▶ Problem to work on:
Reproduce exactly, from the data that follows, the line with "fr (411, 12)", the line with "Example (PE) (959, 1062)", and every line that lies between them.

▶ Available data:

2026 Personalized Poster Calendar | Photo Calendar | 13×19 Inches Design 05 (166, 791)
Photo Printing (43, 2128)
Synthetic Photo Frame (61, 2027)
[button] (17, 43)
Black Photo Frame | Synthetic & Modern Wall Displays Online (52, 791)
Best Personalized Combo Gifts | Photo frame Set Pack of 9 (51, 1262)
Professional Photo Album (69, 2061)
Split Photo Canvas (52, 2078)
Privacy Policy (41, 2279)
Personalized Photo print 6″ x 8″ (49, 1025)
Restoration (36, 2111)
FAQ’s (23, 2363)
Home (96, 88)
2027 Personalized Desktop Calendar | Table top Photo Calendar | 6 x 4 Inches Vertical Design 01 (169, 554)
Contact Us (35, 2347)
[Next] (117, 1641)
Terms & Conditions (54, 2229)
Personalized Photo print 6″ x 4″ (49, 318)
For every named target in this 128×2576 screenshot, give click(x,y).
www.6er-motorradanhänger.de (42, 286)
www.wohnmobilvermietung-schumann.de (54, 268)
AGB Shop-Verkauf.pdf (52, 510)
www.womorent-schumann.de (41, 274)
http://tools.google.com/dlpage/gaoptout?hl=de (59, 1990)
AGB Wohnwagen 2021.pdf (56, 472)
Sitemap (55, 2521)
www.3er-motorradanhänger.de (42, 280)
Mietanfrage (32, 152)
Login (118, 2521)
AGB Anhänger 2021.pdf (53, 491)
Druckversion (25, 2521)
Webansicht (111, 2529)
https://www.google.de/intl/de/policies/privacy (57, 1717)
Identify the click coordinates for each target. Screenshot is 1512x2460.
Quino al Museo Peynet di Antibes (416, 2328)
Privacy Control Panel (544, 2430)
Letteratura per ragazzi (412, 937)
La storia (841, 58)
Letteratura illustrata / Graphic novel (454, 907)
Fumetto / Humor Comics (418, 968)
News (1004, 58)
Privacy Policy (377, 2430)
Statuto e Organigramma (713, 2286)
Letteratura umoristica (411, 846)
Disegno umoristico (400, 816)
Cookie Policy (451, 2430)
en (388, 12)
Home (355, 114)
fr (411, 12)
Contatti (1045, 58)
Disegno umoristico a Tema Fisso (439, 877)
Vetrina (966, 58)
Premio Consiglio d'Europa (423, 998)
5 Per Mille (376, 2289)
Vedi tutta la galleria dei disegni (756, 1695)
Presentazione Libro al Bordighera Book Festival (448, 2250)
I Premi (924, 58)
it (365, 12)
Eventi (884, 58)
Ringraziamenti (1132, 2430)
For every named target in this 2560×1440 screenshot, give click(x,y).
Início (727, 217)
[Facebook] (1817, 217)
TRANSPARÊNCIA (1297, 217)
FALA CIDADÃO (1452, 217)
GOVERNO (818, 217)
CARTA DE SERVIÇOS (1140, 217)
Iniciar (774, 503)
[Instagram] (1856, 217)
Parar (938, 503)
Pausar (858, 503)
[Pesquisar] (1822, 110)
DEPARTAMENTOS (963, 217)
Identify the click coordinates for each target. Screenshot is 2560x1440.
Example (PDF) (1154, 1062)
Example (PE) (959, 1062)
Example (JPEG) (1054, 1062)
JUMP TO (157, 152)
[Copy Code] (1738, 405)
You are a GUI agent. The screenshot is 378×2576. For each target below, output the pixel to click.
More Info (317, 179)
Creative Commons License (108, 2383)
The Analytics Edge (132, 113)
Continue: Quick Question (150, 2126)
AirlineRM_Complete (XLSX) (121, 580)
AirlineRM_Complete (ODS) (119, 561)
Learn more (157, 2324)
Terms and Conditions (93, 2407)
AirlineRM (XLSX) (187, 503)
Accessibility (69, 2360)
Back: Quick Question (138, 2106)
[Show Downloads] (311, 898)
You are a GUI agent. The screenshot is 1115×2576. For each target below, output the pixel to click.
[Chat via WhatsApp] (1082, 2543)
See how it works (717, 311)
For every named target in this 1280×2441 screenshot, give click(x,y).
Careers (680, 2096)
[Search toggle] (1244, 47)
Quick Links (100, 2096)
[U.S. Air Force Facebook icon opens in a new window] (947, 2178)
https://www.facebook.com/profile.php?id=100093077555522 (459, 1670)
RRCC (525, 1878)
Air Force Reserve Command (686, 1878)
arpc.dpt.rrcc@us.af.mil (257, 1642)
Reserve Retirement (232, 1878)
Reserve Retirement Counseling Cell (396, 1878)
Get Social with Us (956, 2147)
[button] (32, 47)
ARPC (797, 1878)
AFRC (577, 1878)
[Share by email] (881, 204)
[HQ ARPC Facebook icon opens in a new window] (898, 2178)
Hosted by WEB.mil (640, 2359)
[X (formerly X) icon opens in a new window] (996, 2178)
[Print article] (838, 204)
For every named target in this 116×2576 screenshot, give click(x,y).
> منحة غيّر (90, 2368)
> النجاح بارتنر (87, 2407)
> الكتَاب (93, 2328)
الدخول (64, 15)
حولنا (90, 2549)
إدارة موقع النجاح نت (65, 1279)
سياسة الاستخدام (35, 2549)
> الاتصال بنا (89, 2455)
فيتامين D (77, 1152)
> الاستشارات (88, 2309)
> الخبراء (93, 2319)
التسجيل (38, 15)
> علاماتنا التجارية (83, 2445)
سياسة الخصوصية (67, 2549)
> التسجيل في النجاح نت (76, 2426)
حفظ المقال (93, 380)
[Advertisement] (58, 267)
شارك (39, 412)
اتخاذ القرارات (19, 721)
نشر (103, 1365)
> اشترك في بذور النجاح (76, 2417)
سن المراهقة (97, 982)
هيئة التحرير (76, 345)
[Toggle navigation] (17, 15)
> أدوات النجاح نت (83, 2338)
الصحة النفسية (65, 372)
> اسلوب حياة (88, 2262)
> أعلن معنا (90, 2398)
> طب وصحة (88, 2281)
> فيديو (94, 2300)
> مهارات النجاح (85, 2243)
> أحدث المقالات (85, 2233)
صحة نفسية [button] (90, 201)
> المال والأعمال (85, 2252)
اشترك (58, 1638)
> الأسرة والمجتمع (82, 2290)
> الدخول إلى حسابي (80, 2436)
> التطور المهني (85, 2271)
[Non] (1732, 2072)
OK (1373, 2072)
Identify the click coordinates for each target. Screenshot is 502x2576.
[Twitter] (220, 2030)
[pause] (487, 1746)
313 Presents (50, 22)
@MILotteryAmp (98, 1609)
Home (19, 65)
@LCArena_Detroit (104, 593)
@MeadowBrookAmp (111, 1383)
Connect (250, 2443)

▶ Response:
fr (411, 12)
Contatti (1045, 58)
Disegno umoristico a Tema Fisso (439, 877)
Vetrina (966, 58)
Premio Consiglio d'Europa (423, 998)
5 Per Mille (376, 2289)
Vedi tutta la galleria dei disegni (756, 1695)
Presentazione Libro al Bordighera Book Festival (448, 2250)
I Premi (924, 58)
it (365, 12)
Eventi (884, 58)
Ringraziamenti (1132, 2430)
For every named target in this 2560×1440 screenshot, give click(x,y).
Início (727, 217)
[Facebook] (1817, 217)
TRANSPARÊNCIA (1297, 217)
FALA CIDADÃO (1452, 217)
GOVERNO (818, 217)
CARTA DE SERVIÇOS (1140, 217)
Iniciar (774, 503)
[Instagram] (1856, 217)
Parar (938, 503)
Pausar (858, 503)
[Pesquisar] (1822, 110)
DEPARTAMENTOS (963, 217)
Identify the click coordinates for each target. Screenshot is 2560x1440.
Example (PDF) (1154, 1062)
Example (PE) (959, 1062)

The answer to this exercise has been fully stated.